Selon Michael Kinzer, la crise actuelle révèle la grande fragilité du secteur culturel alors qu’il constitue une réelle nécessité pour une société qui ne le perçoit pas toujours. Cette fragilité a été thématisée heureusement rapidement, ce qui a permis une prise de conscience et un soutien public. Restent une très grande précarité et des financements insuffisants ; l’un des défis majeurs étant celui de la solidarité et de la cohésion par une compréhension mutuelle plus fluide et une répartition financière équitable.
Ce renforcement des fragilisations et de la fragmentation professionnelle et sociale semble aussi agir comme un catalyseur pour des changements inespérés : on aurait à la fois gagné une prise de conscience plus généralisée de la condition et de la lutte quotidienne des créateur·trice·s et une plus grande cohésion entre eux·elles, d’après Sylvie Wozniak, artiste et présidente de Visarte Genève.

=== CONTENU DES DONNÉES ===
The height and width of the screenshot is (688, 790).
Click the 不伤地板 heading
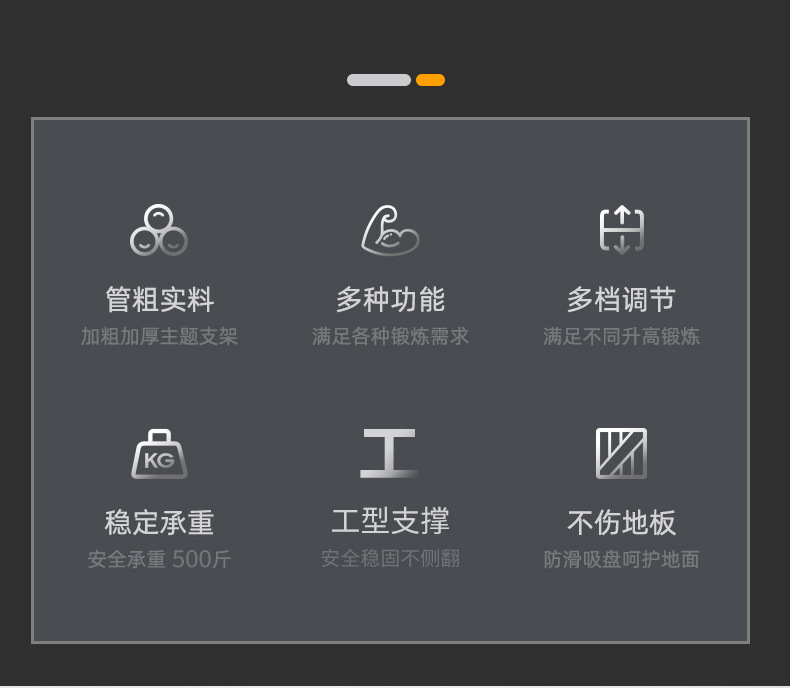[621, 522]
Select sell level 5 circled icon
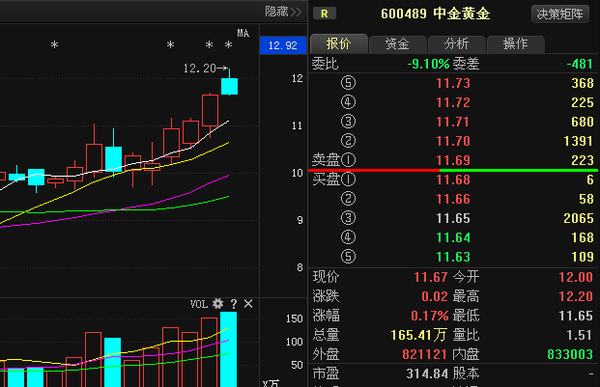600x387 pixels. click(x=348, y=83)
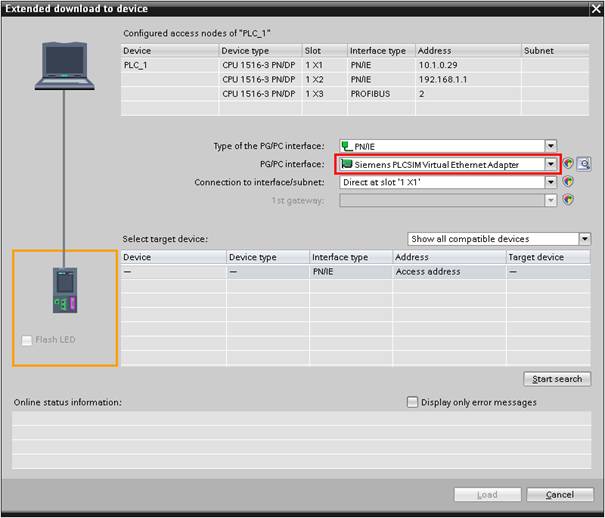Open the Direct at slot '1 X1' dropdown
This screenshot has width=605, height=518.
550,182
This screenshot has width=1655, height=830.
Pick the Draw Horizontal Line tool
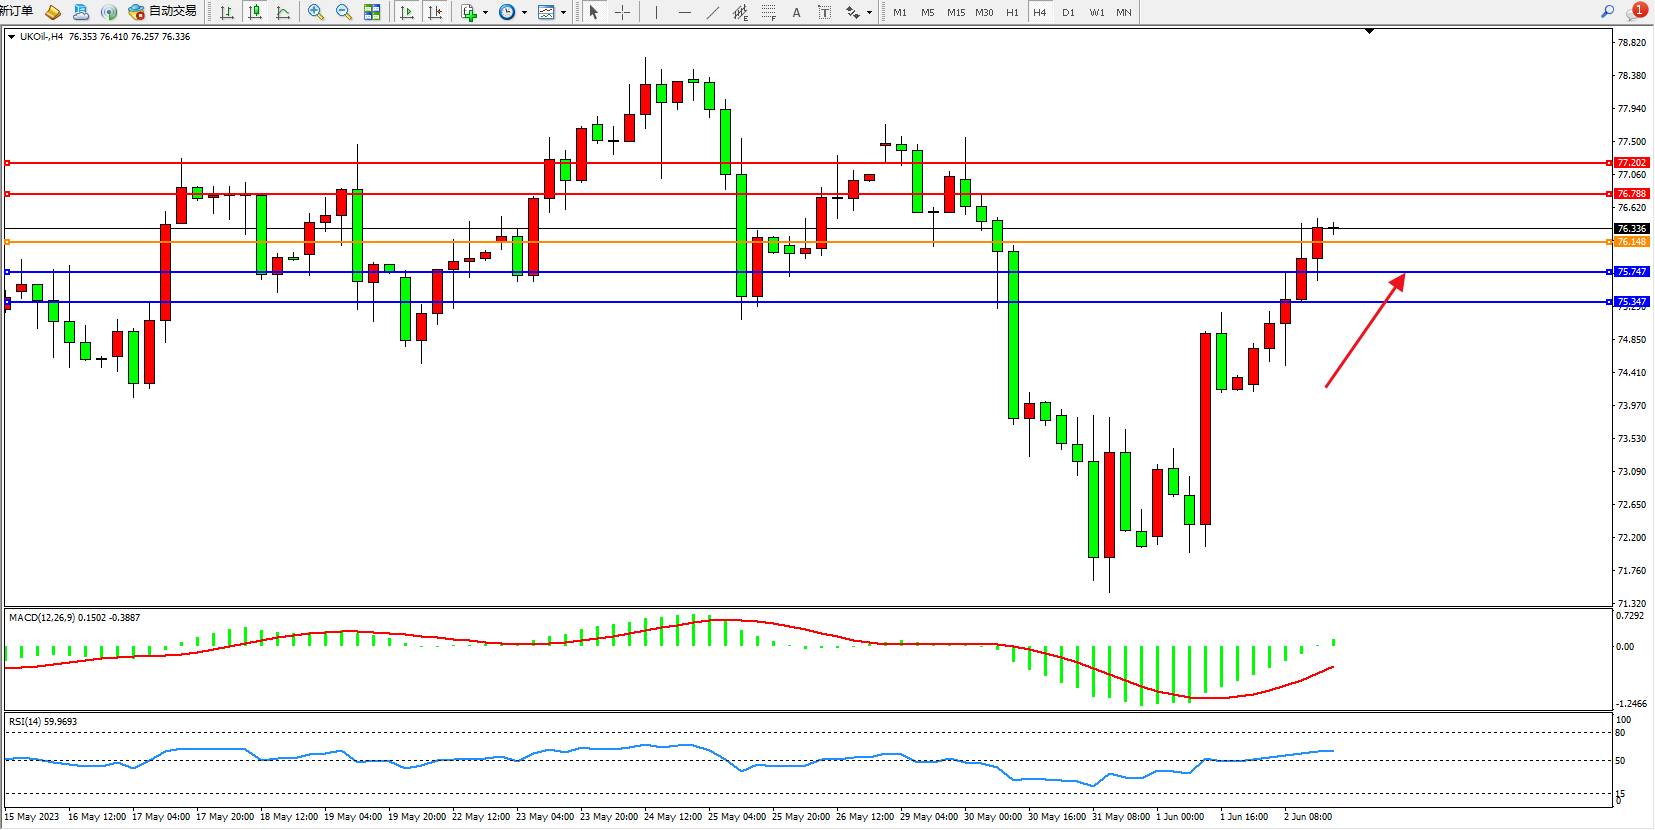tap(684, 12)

...

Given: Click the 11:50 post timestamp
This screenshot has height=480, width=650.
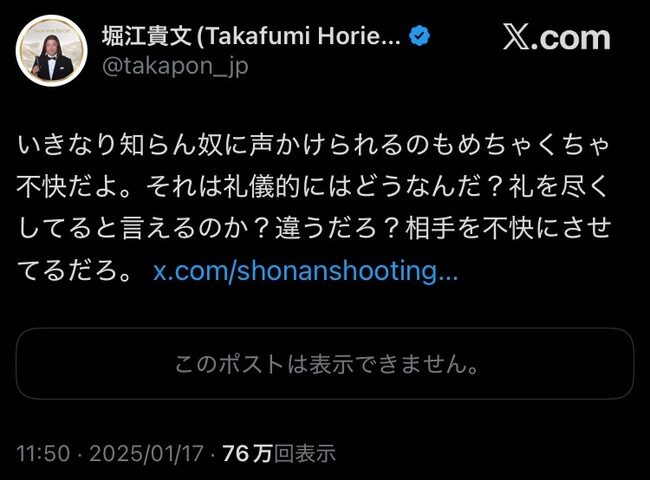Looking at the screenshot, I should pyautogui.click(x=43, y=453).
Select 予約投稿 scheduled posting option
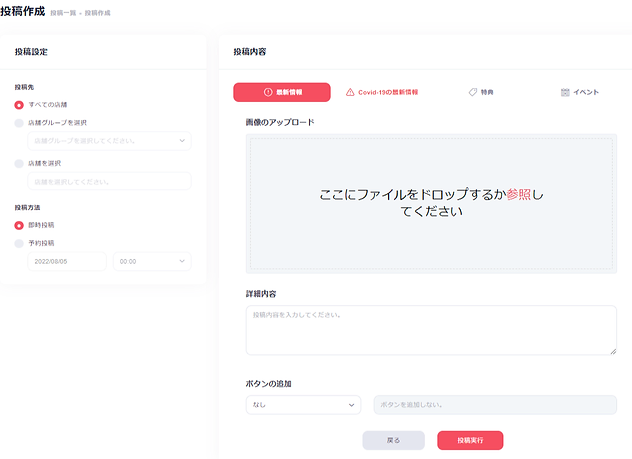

=== VOTRE OBJECTIF ===
D'après le texte à lire, qu'est-ce que Sylvie Wozniak fait dans la vie ?

=== RÉPONSE ATTENDUE ===
Elle est artiste et présidente de Visarte Genève.